Among the specific demands put forward were the cancellation of bilateral debts owed to former colonial states, increased development finance, and the establishment of a formal reparations framework to be negotiated under the auspices of the United Nations. The leaders also called for an official apology — something no major former colonial power has yet delivered in unambiguous terms.
Growing Momentum
The declaration reflects growing momentum behind the reparations debate at the international level. In recent years, several Caribbean nations have stepped up diplomatic pressure on European governments, and the CARICOM reparations commission has been active in documenting the economic case for compensation. Scholarly research has increasingly quantified the wealth extracted from enslaved peoples and their descendants, lending new empirical weight to longstanding moral arguments.
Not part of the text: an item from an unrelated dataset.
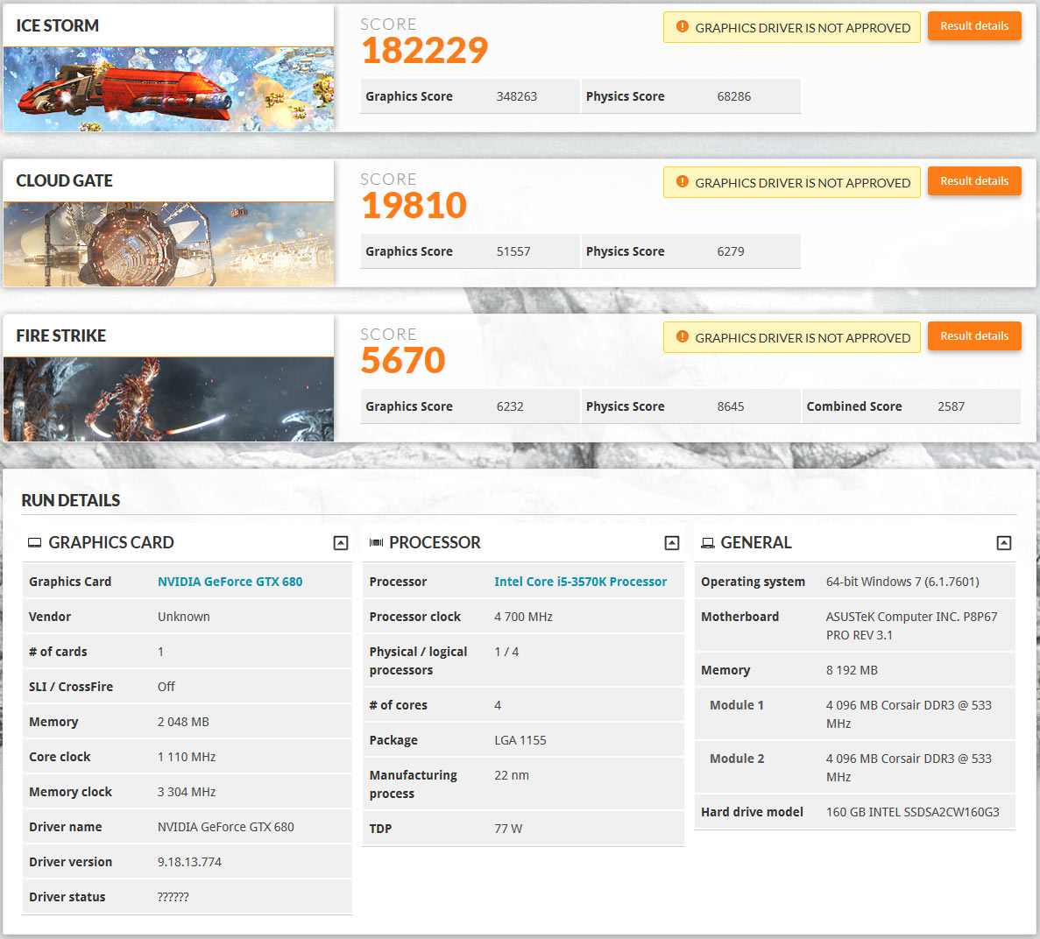Open Cloud Gate result details

coord(974,181)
Advocates point to the example of Germany, which has paid billions in reparations to Holocaust survivors and their descendants, as evidence that large-scale state acknowledgment and compensation is both feasible and appropriate. Critics of reparations, however, argue that the complexity of attributing historical wrongs to modern states, and the practical challenges of determining who should receive payments and how much, make a comprehensive scheme difficult to implement.
European Responses
Reactions from European capitals have so far been cautious. Several governments have acknowledged the gravity of the slave trade’s history but have stopped short of committing to financial reparations. The United Kingdom’s government has historically argued that formal apologies and compensation could expose it to unlimited legal liability. France and other nations have made similar arguments.
Civil society organisations and some prominent political figures in Europe, however, have expressed support for a reparative process, arguing that acknowledging historical wrongdoing is essential to building more equitable international relationships in the twenty-first century.
The joint declaration is expected to be brought before the UN General Assembly later this year, where it is likely to generate significant debate. Whether it translates into concrete commitments remains to be seen — but it represents a clear signal that the question of slavery reparations is no longer confined to academic discussions or domestic politics. It has firmly entered the arena of international diplomacy.